Bug 155556

Summary: nash creating nodes, should't this be done by udev?
Product: [Fedora] Fedora Reporter: Daniel Walsh <dwalsh>
Component: udevAssignee: Harald Hoyer <harald>
Status: CLOSED NOTABUG QA Contact:
Severity: medium Docs Contact:
Priority: medium    
Version: rawhideCC: notting, rcoker
Target Milestone: ---   
Target Release: ---   
Hardware: All   
OS: Linux   
Whiteboard:
Fixed In Version: Doc Type: Bug Fix
Doc Text:
Story Points: ---
Clone Of: Environment:
Last Closed: 2005-04-21 10:24:14 EDT Type: ---
Regression: --- Mount Type: ---
Documentation: --- CRM:
Verified Versions: Category: ---
oVirt Team: --- RHEL 7.3 requirements from Atomic Host:
Cloudforms Team: ---

Description Daniel Walsh 2005-04-21 08:36:06 EDT
Description of problem:

We are trying to write better SELinux policy for the initscripts and we came
accross rc.sysinit requireing the ability to mk blk devices on /dev.  
Can't this functionality be moved to udev?

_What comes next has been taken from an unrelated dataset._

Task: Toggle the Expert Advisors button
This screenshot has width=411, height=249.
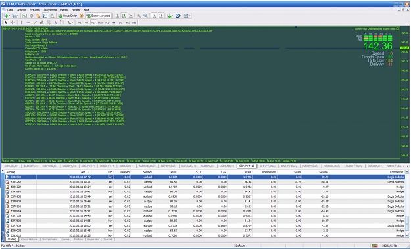Action: pyautogui.click(x=98, y=16)
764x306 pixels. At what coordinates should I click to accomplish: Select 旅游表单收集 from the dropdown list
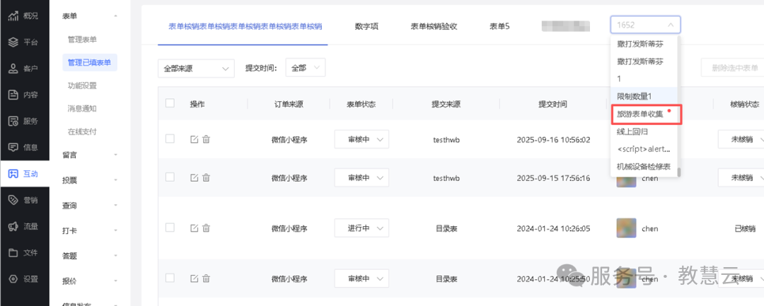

diff --exclude-from=exclude -N -u -r nsapolicy/domains/program/initrc.te 
policy-1.23.11/domains/program/initrc.te
--- nsapolicy/domains/program/initrc.te 2005-03-24 08:58:25.000000000 -0500
+++ policy-1.23.11/domains/program/initrc.te    2005-04-14 15:30:19.000000000 
-0400
@@ -12,7 +12,7 @@
 # initrc_exec_t is the type of the init program.
 #
 # do not use privmail for sendmail as it creates a type transition conflict
-type initrc_t, ifdef(`unlimitedRC', `admin, etc_writer, fs_domain, privmem, 
auth_write, ') domain, privlog, privowner, privmodule, ifdef(`sendmail.te', 
`', `privmail,') ifdef(`distro_debian', `etc_writer, ') sysctl_kernel_writer, 
nscd_client_domain;
+type initrc_t, fs_domain, ifdef(`unlimitedRC', `admin, etc_writer, privmem, 
auth_write, ') domain, privlog, privowner, privmodule, ifdef(`sendmail.te', 
`', `privmail,') ifdef(`distro_debian', `etc_writer, ') sysctl_kernel_writer, 
nscd_client_domain;
 
 role system_r types initrc_t;
 uses_shlib(initrc_t);

Note that the above is needed for the following command:
echo "raidautorun /dev/md0" | nash --quiet
Comment 1 Harald Hoyer 2005-04-21 08:40:16 EDT
why is this assigned to udev?
Comment 2 Daniel Walsh 2005-04-21 08:46:05 EDT
Because I think udev should be doing it.  I also cc'd Bill.,
Comment 3 Harald Hoyer 2005-04-21 09:15:29 EDT
then the kernel module has to send hotplug events and udev will create those
devices... no change to udev needed!!
Comment 4 Bill Nottingham 2005-04-21 10:24:14 EDT
It doesn't work that way.

The raidautorun command requires a device node to operate on (basically, to send
the ioctl on).

*Then*, it scans the partitions and actually creates the raid devices. This is
what would send the hotplug event.
Comment 5 Daniel Walsh 2005-04-21 10:34:07 EDT
SO should I give these privs to nash and only allow nash to be tansitioned by
initrc?

Is nash used by anything else?

Dan
Comment 6 Bill Nottingham 2005-04-21 16:21:00 EDT
Yeah, that sounds about right.

nash is used on the initrd. Don't think it's used anywhere else.